WJ hosts school boundary discussion meeting


Photo by Julia Hananel

Parents discuss the county’s recent efforts to redraw school boundaries in hopes that they better reflect the changing demographics between white and minority students. There was a large turnout at the discussion and there were many parents on each side of the issue.

Julia Hananel, Feature Editor

At Walt Whitman HS, 67% of students are white. It’s nearly the opposite at Montgomery Blair HS, where less than 23% of students are white. Many parents and students in Montgomery County feel these demographic differences aren’t fair and want a solution to de facto segregation in public schools.

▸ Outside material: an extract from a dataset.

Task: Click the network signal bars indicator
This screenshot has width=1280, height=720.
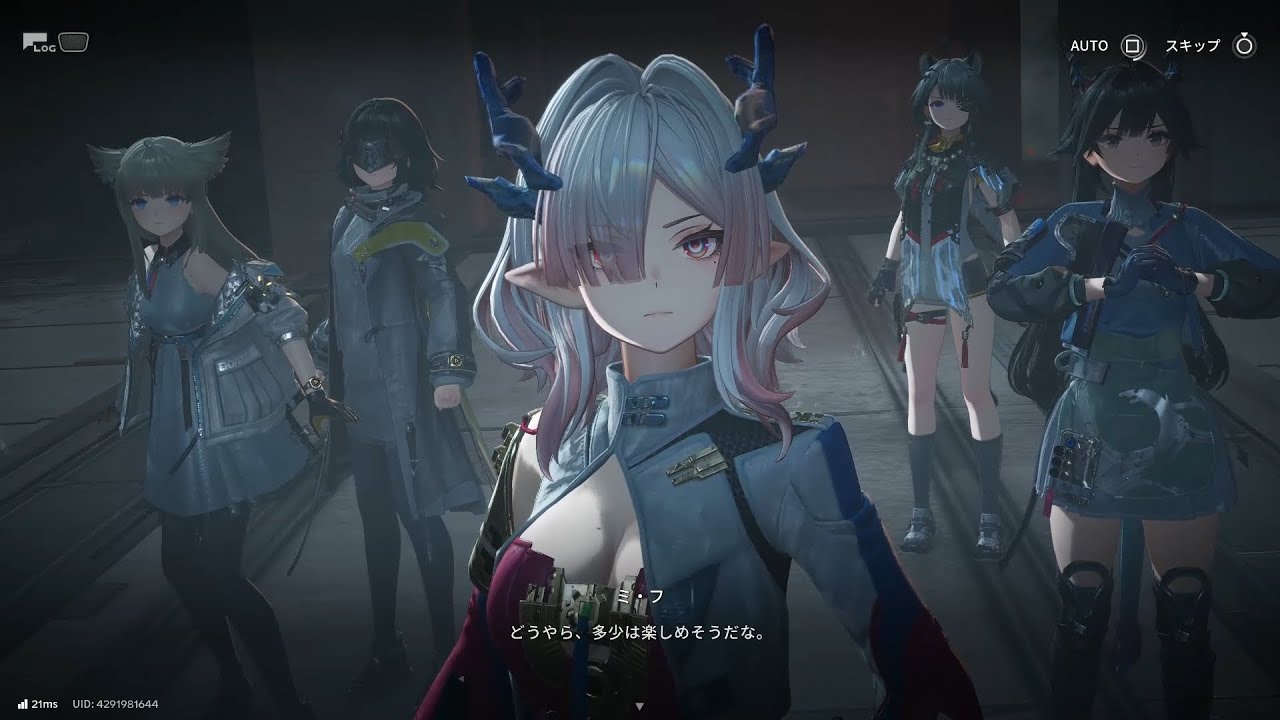Action: (x=22, y=704)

This issue played out when parents and students on both sides discussed their concerns at a public forum hosted by WJ on April 23. For the first time in 20 years, the Board of Education is looking into how school boundaries contribute to segregation by race and wealth. This decision has generated heated debate over what the county should do.

Several parents at the WJ meeting said they supported the effort.

“My kids had the benefit of going to a school with lots of diversity and got a better education because of it,” one parent said.

Some parents and students say that Montgomery County doesn’t provide equal opportunity to all students because schools in wealthier neighborhoods get more resources, and these schools tend to have majority-white students. Parents who oppose redistricting are worried about their kids being sent to a lower performing school.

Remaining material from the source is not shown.